The Federal Agency for Real Estate Finance (Federal Housing Finance Agency), which oversees the giants Fannie Mae and Freddie Mac, accuses several major banks have given a misleading picture of the quality of mortgages bundled and sold during the housing bubble, said on Friday a source close to the matter.
These loans, said subprime, are the cause of the bursting of the real estate bubble in late 2008.Institutions making home loans had significantly eased lending standards to attract new customers and sell homes they had no way to pay, betting on a continued increase in the property market.
The existence of this complaint in a pending first was reported Thursday by The New York Times before being confirmed Friday by a source contacted by Reuters.
The source declined to name the specific bank, but according to the New York Times, citing three people familiar with the matter, the government agency will continue to include Bank of America, JP Morgan Chase, Goldman Sachs and Deutsche Bank.
By 1515 GMT on Wall Street, as BofA unscrewed more than 6%, yielding 3.5% JP Morgan and Goldman Sachs lost 4.6% while the Dow Jones fell by 1.6%.
Costly litigation
The complaint will be filed Friday or next Tuesday, understands the New York Times. Those responsible for BofA, JPMorgan and Goldman Sachs did not wish to make comment.
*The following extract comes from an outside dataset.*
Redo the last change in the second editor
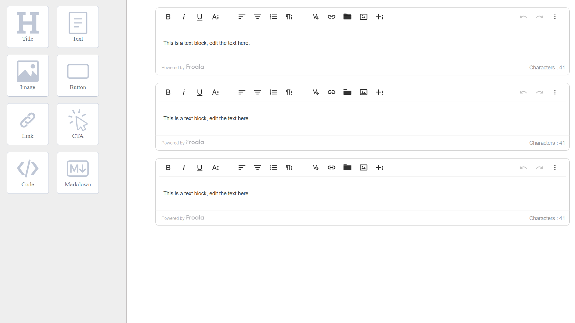 tap(539, 92)
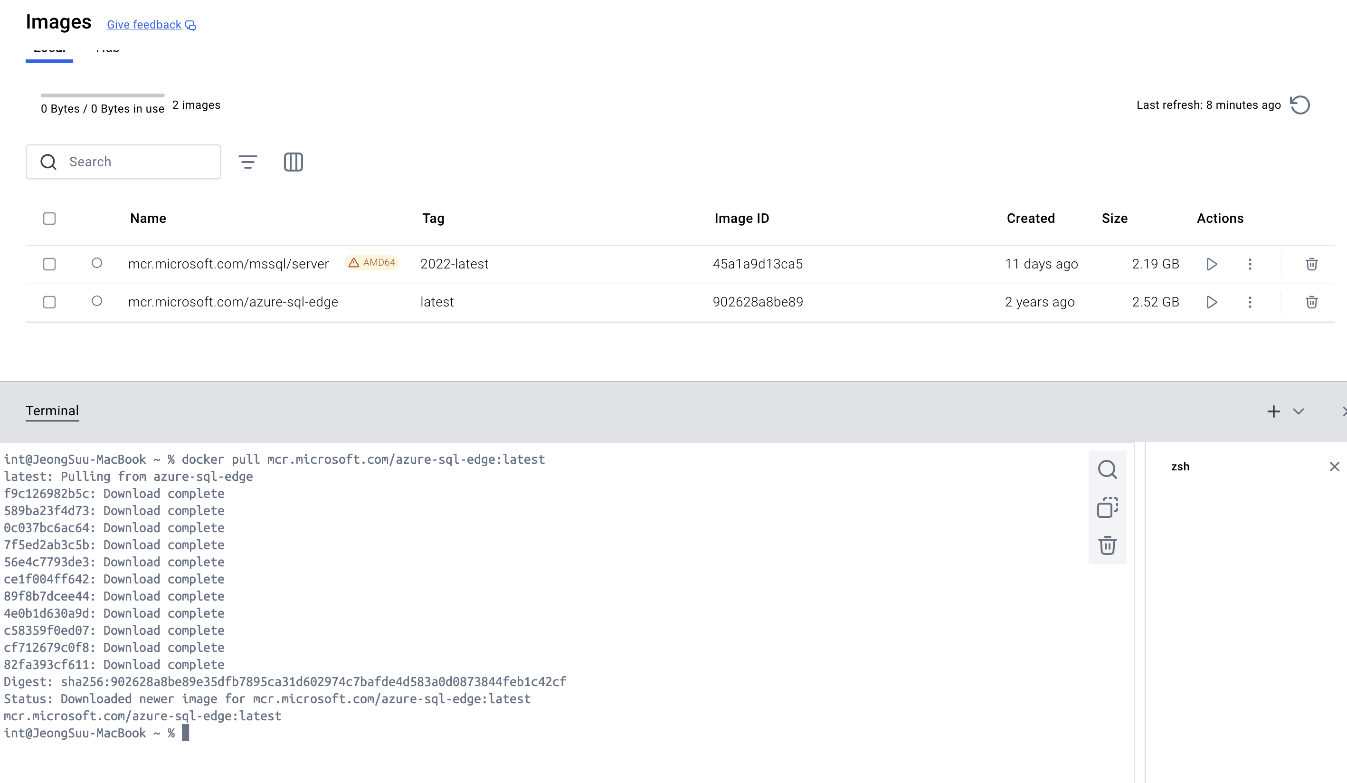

"We can not express a complaint which we are not aware and has not yet been filed," said a spokesman for Deutsche Bank in the NYT.
Fannie Mae and Freddie Mac lost more than $ 30 billion mainly due to purchases of securities backed by real estate debt.It took public money to correct their accounts.
The federal agency in housing finance has already filed a complaint against UBS in July, seeking to recover at least $ 900 million and, according to those quoted by the New York Times, the new proceedings will be of a similar financial scale.
The major U.S. banks are already facing the possibility of having to pay tens of billions of dollars in settlement of disputes relating to their activity in the mortgage.
This scenario would further reduce their levels of capital, potentially paving the way for a credit crunch even though the housing market is at half mast and that the U.S. economy as a whole shows signs of slowing down.
Sign of anxiety about this, the U.S. Federal Reserve has asked Bank of America to present the measures it would take if business conditions were deteriorating, reports the Wall Street Journal Friday, citing people familiar with the matter.